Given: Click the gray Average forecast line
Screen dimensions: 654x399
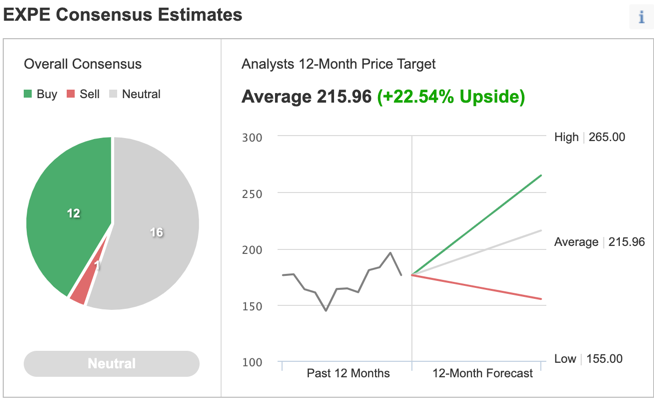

··········

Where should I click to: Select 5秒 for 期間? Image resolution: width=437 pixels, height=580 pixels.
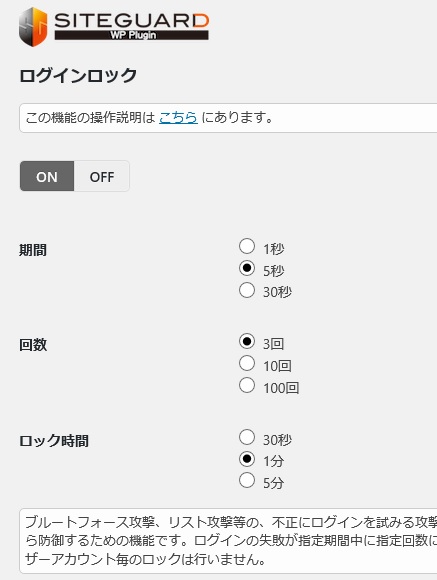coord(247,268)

··········

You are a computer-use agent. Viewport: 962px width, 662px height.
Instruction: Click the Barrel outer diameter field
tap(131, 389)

··········

Look back at the data above. Transcribe exactly the lines starting at the line that contains "Given: Click the gray Average forecast line" and ending at the line that contains "Screen dimensions: 654x399".

- **Completed exercise**:
Given: Click the gray Average forecast line
Screen dimensions: 654x399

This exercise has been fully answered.